## What needs to be done
Of the lines listed below, return exactly those that run from the line containing "Screen dimensions: 636x458" through the line containing "Click the Wave Ay stepper arrows", both included.

[Records drawn from a dataset]
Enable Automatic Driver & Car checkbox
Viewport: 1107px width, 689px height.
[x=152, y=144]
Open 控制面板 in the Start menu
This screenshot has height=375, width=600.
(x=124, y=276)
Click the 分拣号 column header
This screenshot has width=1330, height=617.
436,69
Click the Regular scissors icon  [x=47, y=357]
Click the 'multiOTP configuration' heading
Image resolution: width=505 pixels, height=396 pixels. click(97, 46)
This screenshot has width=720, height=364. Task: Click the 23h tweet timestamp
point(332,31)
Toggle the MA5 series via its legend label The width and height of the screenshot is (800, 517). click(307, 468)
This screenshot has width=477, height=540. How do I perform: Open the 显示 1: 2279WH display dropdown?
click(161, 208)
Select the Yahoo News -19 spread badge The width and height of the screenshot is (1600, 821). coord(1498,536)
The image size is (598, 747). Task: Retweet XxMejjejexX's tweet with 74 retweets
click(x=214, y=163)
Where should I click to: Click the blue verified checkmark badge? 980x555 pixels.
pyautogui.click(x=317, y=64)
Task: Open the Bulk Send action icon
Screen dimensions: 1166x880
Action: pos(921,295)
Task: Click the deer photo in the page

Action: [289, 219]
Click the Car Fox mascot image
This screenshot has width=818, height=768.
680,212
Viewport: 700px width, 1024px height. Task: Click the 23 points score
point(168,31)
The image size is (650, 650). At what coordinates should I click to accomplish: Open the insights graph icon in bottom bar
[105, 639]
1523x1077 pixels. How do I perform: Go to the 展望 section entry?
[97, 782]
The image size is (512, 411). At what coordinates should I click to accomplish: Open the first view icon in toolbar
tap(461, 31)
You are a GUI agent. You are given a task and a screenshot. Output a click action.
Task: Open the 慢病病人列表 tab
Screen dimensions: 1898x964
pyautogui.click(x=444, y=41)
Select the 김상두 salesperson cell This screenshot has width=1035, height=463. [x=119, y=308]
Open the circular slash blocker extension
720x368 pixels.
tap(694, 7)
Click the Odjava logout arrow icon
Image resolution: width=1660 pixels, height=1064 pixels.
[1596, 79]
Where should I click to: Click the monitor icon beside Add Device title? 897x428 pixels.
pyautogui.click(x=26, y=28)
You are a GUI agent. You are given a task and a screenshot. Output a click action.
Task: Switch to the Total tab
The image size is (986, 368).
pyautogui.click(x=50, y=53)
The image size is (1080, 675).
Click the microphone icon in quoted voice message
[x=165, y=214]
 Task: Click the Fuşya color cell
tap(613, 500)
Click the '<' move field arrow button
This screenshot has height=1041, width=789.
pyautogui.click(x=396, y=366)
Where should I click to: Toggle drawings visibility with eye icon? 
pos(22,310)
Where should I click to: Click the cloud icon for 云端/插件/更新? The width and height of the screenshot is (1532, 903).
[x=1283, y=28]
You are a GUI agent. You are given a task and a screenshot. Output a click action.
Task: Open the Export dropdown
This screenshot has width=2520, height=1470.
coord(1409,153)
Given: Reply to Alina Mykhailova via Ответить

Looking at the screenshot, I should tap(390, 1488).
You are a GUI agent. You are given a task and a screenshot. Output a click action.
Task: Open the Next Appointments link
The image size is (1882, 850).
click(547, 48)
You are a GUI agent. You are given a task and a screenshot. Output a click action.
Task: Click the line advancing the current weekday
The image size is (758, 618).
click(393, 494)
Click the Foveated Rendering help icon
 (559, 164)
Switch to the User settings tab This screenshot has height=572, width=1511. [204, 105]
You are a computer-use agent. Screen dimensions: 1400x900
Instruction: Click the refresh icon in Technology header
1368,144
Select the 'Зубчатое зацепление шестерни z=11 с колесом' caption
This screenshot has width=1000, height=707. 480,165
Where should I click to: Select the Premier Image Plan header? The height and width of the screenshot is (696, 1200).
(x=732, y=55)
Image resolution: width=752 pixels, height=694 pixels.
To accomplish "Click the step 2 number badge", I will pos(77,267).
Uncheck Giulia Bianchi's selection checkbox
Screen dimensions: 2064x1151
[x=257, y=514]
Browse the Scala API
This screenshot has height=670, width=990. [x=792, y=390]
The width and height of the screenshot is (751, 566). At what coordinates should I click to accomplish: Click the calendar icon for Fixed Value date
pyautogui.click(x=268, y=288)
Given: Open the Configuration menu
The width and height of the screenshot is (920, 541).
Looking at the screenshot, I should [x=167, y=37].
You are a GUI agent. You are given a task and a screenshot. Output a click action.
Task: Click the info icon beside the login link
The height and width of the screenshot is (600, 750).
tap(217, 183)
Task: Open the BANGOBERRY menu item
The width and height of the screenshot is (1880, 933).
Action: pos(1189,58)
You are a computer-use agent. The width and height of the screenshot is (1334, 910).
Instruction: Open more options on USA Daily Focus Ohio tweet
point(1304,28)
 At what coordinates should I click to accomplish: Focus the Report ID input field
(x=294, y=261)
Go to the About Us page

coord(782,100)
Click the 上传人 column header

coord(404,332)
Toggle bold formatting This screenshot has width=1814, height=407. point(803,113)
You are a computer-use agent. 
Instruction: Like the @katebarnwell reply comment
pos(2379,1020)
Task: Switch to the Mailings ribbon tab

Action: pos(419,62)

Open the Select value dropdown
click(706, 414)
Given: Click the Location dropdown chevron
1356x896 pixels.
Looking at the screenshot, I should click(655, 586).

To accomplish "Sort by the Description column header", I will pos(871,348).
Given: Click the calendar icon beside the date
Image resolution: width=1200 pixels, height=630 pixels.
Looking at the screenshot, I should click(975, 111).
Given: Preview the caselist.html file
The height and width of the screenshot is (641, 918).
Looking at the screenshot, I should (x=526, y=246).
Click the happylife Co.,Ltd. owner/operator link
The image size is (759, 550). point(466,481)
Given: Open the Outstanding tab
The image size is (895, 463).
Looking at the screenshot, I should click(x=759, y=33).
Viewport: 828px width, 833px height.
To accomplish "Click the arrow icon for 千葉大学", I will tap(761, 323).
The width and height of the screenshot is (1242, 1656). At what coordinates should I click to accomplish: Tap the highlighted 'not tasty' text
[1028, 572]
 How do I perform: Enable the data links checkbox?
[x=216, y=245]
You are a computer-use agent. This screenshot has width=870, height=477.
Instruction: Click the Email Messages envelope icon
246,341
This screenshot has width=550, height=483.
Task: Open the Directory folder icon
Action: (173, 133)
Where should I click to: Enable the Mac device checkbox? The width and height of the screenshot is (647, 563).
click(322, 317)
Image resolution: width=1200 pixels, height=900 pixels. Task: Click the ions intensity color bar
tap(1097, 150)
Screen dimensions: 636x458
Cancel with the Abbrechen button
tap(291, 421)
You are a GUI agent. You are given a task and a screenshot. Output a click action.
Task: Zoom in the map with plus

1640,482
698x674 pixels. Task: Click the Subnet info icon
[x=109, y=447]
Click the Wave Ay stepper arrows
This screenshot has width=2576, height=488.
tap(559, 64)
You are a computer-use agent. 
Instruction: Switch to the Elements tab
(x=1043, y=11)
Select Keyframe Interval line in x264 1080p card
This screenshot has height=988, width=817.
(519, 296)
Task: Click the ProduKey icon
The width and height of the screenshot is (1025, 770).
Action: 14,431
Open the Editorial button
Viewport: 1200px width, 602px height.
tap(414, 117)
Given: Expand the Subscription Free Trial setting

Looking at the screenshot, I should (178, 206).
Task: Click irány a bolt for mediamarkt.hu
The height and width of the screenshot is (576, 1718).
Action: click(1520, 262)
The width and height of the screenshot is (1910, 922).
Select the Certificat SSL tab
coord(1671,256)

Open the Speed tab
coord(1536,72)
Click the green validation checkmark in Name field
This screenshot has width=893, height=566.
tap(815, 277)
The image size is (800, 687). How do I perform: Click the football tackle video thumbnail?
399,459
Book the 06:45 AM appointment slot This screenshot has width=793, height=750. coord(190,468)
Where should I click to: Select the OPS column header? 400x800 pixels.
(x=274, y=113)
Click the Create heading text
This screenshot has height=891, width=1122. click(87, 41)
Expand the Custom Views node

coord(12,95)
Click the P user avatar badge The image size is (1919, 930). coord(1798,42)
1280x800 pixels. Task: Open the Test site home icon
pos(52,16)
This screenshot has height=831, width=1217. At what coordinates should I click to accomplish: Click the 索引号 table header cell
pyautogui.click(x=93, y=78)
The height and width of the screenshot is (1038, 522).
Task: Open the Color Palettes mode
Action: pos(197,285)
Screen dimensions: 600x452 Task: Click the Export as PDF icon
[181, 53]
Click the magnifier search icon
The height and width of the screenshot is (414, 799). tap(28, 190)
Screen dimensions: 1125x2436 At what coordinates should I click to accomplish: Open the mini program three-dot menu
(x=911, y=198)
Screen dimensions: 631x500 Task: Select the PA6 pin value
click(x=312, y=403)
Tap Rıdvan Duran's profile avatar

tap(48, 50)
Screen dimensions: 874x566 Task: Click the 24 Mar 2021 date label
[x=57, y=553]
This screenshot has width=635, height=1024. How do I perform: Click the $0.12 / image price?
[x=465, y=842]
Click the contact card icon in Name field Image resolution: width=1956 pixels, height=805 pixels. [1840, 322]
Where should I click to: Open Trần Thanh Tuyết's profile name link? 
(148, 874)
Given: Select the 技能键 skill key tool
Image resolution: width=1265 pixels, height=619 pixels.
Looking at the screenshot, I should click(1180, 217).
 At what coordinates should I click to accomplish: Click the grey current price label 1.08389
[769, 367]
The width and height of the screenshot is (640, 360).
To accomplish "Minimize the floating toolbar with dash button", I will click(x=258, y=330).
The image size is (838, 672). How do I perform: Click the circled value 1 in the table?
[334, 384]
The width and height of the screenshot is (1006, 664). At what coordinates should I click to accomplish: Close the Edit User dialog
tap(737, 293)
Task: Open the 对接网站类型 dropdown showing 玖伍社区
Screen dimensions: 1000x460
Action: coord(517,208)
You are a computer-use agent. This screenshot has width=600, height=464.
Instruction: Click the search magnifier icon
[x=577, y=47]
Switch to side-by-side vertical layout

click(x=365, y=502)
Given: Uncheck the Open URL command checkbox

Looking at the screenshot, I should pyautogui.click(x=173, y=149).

## Exercise output
Screen dimensions: 636x458
Cancel with the Abbrechen button
tap(291, 421)
You are a GUI agent. You are given a task and a screenshot. Output a click action.
Task: Zoom in the map with plus

1640,482
698x674 pixels. Task: Click the Subnet info icon
[x=109, y=447]
Click the Wave Ay stepper arrows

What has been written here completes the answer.